● Goal of the exercise
Examine each line of the data. Copy those that contain the string "sidebar".

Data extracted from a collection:
=====

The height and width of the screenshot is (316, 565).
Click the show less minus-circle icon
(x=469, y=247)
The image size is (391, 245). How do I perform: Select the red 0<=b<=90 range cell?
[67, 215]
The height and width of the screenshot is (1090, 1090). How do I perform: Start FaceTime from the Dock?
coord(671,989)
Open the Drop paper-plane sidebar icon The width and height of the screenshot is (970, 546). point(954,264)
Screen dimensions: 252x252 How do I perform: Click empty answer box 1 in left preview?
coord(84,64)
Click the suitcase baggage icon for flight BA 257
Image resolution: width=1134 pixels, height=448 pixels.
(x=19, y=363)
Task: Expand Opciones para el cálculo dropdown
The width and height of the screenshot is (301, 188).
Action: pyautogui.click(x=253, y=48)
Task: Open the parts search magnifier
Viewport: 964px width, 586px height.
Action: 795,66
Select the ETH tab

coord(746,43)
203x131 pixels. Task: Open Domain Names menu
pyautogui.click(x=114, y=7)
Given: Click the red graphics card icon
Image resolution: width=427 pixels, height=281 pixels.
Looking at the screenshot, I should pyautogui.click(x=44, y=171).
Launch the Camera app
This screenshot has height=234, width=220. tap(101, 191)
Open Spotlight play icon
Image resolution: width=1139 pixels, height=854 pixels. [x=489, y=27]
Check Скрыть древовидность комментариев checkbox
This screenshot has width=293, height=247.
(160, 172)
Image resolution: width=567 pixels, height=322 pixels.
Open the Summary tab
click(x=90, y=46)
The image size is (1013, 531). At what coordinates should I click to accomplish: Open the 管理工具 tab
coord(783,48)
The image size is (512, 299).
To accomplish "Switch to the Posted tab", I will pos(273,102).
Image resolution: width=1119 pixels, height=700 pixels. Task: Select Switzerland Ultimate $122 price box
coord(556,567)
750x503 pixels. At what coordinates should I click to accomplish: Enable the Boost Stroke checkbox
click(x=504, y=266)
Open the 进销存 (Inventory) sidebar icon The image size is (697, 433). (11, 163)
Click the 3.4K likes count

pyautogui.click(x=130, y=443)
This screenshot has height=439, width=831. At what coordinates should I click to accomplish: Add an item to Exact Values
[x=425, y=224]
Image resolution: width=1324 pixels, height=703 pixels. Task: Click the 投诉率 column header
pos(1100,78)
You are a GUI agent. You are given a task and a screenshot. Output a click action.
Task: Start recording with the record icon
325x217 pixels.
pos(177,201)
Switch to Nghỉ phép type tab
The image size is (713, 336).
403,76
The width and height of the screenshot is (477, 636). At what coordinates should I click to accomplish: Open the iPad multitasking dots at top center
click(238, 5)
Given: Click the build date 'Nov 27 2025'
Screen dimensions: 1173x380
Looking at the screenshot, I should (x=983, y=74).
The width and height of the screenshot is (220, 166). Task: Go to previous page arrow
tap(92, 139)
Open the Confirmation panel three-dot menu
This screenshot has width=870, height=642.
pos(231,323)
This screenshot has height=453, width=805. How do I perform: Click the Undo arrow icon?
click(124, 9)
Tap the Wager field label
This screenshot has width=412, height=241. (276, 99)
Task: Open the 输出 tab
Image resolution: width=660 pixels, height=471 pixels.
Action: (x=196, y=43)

=====

● Finished task
Open the Drop paper-plane sidebar icon The width and height of the screenshot is (970, 546). point(954,264)
Open the 进销存 (Inventory) sidebar icon The image size is (697, 433). (11, 163)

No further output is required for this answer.